Arranging a reset is increasingly talked about. The current bankrupt system is expected to be replaced with another, allowing the political and bureaucratic classes to retain their power and control. In their new reset, they are even planning to take total control of bank credit away from commercial banks by the introduction of central bank digital currencies. They say a CBDC will be used to control and direct our spending for greater economic effect. Those of us in the authorities’ favour will get more state credit, while those who are not, such as those suspected of tax evasion, will be denied it. Some say we will be chipped like dogs and traced through our actions. If this seems extreme, these plans are echoed by the World Economic Forum, one of which’s acolytes told us we will own nothing and be happy.

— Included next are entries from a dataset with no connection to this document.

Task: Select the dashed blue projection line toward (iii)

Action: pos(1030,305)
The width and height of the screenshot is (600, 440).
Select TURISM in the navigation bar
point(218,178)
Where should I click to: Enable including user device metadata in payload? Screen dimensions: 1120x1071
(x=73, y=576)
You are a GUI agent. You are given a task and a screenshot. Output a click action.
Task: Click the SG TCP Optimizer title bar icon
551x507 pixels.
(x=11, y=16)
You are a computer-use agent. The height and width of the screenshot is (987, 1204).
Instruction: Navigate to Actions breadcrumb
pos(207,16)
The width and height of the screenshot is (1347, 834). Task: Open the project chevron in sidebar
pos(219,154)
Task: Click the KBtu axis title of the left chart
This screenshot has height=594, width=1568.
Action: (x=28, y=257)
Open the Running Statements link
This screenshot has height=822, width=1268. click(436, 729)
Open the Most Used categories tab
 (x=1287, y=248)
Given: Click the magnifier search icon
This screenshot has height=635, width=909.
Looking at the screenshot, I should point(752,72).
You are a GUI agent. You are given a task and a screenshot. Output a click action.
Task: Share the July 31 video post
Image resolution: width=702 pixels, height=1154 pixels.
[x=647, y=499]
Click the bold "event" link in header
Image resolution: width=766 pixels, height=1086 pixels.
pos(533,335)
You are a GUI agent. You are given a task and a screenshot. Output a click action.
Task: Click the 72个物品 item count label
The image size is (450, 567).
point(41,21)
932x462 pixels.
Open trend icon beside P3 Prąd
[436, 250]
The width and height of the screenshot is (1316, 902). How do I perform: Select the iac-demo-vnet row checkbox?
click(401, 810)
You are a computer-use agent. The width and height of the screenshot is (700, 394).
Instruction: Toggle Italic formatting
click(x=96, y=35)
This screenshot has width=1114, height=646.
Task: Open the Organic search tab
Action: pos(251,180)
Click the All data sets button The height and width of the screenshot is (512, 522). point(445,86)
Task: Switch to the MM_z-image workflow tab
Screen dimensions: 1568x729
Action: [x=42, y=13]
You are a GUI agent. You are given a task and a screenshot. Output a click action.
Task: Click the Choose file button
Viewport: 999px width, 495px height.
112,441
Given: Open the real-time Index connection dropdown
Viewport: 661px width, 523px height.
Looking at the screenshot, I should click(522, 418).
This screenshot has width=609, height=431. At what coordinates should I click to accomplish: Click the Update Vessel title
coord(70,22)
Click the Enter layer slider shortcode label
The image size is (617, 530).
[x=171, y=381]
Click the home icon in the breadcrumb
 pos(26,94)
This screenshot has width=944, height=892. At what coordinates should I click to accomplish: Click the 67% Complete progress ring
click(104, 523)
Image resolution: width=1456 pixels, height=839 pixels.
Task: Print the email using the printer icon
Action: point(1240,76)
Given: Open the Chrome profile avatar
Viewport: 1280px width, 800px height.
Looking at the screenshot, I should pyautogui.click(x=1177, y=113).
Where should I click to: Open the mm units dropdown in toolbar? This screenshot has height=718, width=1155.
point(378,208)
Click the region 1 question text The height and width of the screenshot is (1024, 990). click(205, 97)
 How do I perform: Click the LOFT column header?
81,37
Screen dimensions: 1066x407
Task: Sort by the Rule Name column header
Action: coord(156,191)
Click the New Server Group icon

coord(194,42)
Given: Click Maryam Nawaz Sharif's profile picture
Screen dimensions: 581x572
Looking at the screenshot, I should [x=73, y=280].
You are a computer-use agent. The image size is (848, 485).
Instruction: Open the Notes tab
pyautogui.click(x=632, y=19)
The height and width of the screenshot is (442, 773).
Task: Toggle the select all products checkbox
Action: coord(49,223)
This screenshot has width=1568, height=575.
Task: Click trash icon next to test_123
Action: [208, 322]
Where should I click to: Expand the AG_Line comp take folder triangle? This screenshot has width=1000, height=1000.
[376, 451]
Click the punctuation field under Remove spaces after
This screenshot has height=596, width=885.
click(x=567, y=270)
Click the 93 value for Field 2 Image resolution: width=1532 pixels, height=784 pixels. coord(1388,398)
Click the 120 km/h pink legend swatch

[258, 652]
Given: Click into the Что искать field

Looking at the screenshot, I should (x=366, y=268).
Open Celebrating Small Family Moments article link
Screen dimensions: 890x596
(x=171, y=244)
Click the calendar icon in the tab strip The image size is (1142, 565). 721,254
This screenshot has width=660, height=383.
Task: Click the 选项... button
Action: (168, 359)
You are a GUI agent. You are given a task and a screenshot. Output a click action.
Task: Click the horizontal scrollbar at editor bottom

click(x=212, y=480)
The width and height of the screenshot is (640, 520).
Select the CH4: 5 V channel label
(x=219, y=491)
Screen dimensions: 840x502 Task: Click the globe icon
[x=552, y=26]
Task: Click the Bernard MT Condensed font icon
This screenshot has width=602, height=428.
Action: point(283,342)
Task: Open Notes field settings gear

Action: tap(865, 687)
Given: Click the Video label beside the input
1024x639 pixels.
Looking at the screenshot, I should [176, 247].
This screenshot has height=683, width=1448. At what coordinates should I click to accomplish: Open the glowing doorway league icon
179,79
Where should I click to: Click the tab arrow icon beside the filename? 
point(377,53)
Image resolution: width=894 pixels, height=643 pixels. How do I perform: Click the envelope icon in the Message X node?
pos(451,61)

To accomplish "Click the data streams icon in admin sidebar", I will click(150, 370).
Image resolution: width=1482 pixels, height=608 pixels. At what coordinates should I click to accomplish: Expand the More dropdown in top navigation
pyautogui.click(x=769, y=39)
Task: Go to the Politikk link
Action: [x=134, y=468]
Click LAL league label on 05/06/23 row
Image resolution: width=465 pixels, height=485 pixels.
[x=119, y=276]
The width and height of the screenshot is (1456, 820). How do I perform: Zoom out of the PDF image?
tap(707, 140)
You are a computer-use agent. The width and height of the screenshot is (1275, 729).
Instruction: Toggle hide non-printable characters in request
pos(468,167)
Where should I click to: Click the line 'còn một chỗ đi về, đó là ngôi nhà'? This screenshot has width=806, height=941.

We must dismiss these utopian fantasies of socialising interventionist politicians seeking to jump ship from their current failing system. They lack the ideological pull of Marxism, required to persuade the intelligentsia and the middle classes. They will never overcome nationalism, never get their long-suffering populaces to support them. Instead, they only inspire conspiracy theories.
The current political system mixes socialist intentions with interventionist policies. But as policies they differ distinctly. Socialism seeks to achieve its ends by seizing command of the factors of production: that’s what Marx intended. But western governments currently do not intend to nationalise swathes of industry. Instead, they wish to regulate them, leaving possession of property in private hands. It is interventionism that has killed off free markets.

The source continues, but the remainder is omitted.